▸ GIVEN PROBLEM: Reproduce every one of the following records exactly, line for line.

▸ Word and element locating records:

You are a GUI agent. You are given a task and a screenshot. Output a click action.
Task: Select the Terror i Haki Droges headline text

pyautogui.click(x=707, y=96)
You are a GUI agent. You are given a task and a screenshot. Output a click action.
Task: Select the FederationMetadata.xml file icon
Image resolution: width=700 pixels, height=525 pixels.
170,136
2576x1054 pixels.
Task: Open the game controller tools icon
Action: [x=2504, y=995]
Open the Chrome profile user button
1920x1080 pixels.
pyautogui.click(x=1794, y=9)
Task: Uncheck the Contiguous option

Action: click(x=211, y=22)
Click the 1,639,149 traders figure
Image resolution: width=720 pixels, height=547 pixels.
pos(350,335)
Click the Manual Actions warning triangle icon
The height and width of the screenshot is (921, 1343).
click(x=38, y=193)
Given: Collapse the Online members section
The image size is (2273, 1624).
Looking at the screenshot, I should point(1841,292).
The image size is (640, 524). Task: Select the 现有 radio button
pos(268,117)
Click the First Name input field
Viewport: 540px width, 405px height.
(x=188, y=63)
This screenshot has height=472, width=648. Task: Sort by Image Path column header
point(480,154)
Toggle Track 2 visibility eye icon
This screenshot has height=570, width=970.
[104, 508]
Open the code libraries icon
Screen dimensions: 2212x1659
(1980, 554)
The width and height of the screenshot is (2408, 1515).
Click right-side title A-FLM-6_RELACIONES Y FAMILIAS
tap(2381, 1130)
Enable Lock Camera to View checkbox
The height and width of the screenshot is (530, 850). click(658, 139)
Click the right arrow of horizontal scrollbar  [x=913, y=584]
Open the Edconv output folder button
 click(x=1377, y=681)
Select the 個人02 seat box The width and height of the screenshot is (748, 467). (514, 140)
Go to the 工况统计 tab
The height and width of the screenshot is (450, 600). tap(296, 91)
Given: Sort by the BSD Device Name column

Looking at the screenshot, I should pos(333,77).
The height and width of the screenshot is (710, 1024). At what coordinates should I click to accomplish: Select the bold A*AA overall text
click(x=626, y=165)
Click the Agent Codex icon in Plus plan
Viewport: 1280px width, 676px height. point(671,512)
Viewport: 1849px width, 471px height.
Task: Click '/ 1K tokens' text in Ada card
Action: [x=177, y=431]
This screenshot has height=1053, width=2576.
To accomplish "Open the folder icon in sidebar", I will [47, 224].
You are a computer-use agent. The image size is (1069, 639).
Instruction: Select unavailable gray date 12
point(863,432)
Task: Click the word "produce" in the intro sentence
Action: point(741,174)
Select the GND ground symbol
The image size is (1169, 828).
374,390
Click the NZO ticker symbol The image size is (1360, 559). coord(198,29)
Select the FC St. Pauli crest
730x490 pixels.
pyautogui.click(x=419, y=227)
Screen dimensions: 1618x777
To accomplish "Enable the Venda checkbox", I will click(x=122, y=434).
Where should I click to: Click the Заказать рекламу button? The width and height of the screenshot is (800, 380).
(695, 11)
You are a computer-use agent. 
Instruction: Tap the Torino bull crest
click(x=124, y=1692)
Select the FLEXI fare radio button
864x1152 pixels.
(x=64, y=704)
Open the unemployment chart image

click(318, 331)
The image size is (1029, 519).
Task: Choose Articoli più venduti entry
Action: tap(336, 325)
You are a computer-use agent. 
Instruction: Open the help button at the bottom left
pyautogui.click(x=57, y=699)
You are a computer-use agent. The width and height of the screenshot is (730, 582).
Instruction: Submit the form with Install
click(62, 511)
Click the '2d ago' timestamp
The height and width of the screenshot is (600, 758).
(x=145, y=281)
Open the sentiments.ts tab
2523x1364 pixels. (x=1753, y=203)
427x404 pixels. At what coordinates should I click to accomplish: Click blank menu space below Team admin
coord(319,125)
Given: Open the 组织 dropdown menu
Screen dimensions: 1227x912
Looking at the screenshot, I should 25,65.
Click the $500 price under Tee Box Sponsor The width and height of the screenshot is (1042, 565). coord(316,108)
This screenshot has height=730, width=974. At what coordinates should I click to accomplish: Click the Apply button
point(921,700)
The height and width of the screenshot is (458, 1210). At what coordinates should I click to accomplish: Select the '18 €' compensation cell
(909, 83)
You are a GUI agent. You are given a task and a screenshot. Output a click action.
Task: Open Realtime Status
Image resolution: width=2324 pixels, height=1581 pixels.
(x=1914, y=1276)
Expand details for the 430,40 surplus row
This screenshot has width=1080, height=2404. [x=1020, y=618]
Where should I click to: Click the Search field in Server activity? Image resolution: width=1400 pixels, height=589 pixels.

▸ ANSWER FOR THIS EXERCISE:
You are a GUI agent. You are given a task and a screenshot. Output a click action.
Task: Select the Terror i Haki Droges headline text

pyautogui.click(x=707, y=96)
You are a GUI agent. You are given a task and a screenshot. Output a click action.
Task: Select the FederationMetadata.xml file icon
Image resolution: width=700 pixels, height=525 pixels.
170,136
2576x1054 pixels.
Task: Open the game controller tools icon
Action: [x=2504, y=995]
Open the Chrome profile user button
1920x1080 pixels.
pyautogui.click(x=1794, y=9)
Task: Uncheck the Contiguous option

Action: click(x=211, y=22)
Click the 1,639,149 traders figure
Image resolution: width=720 pixels, height=547 pixels.
pos(350,335)
Click the Manual Actions warning triangle icon
The height and width of the screenshot is (921, 1343).
click(x=38, y=193)
Given: Collapse the Online members section
The image size is (2273, 1624).
Looking at the screenshot, I should point(1841,292).
The image size is (640, 524). Task: Select the 现有 radio button
pos(268,117)
Click the First Name input field
Viewport: 540px width, 405px height.
(x=188, y=63)
This screenshot has height=472, width=648. Task: Sort by Image Path column header
point(480,154)
Toggle Track 2 visibility eye icon
This screenshot has height=570, width=970.
[104, 508]
Open the code libraries icon
Screen dimensions: 2212x1659
(1980, 554)
The width and height of the screenshot is (2408, 1515).
Click right-side title A-FLM-6_RELACIONES Y FAMILIAS
tap(2381, 1130)
Enable Lock Camera to View checkbox
The height and width of the screenshot is (530, 850). click(658, 139)
Click the right arrow of horizontal scrollbar  [x=913, y=584]
Open the Edconv output folder button
 click(x=1377, y=681)
Select the 個人02 seat box The width and height of the screenshot is (748, 467). (514, 140)
Go to the 工况统计 tab
The height and width of the screenshot is (450, 600). tap(296, 91)
Given: Sort by the BSD Device Name column

Looking at the screenshot, I should pos(333,77).
The height and width of the screenshot is (710, 1024). At what coordinates should I click to accomplish: Select the bold A*AA overall text
click(x=626, y=165)
Click the Agent Codex icon in Plus plan
Viewport: 1280px width, 676px height. point(671,512)
Viewport: 1849px width, 471px height.
Task: Click '/ 1K tokens' text in Ada card
Action: [x=177, y=431]
This screenshot has height=1053, width=2576.
To accomplish "Open the folder icon in sidebar", I will [47, 224].
You are a computer-use agent. The image size is (1069, 639).
Instruction: Select unavailable gray date 12
point(863,432)
Task: Click the word "produce" in the intro sentence
Action: point(741,174)
Select the GND ground symbol
The image size is (1169, 828).
374,390
Click the NZO ticker symbol The image size is (1360, 559). coord(198,29)
Select the FC St. Pauli crest
730x490 pixels.
pyautogui.click(x=419, y=227)
Screen dimensions: 1618x777
To accomplish "Enable the Venda checkbox", I will click(x=122, y=434).
Where should I click to: Click the Заказать рекламу button? The width and height of the screenshot is (800, 380).
(695, 11)
You are a computer-use agent. 
Instruction: Tap the Torino bull crest
click(x=124, y=1692)
Select the FLEXI fare radio button
864x1152 pixels.
(x=64, y=704)
Open the unemployment chart image

click(318, 331)
The image size is (1029, 519).
Task: Choose Articoli più venduti entry
Action: tap(336, 325)
You are a computer-use agent. 
Instruction: Open the help button at the bottom left
pyautogui.click(x=57, y=699)
You are a computer-use agent. The width and height of the screenshot is (730, 582).
Instruction: Submit the form with Install
click(62, 511)
Click the '2d ago' timestamp
The height and width of the screenshot is (600, 758).
(x=145, y=281)
Open the sentiments.ts tab
2523x1364 pixels. (x=1753, y=203)
427x404 pixels. At what coordinates should I click to accomplish: Click blank menu space below Team admin
coord(319,125)
Given: Open the 组织 dropdown menu
Screen dimensions: 1227x912
Looking at the screenshot, I should 25,65.
Click the $500 price under Tee Box Sponsor The width and height of the screenshot is (1042, 565). coord(316,108)
This screenshot has height=730, width=974. At what coordinates should I click to accomplish: Click the Apply button
point(921,700)
The height and width of the screenshot is (458, 1210). At what coordinates should I click to accomplish: Select the '18 €' compensation cell
(909, 83)
You are a GUI agent. You are given a task and a screenshot. Output a click action.
Task: Open Realtime Status
Image resolution: width=2324 pixels, height=1581 pixels.
(x=1914, y=1276)
Expand details for the 430,40 surplus row
This screenshot has width=1080, height=2404. [x=1020, y=618]
Where should I click to: Click the Search field in Server activity? Image resolution: width=1400 pixels, height=589 pixels.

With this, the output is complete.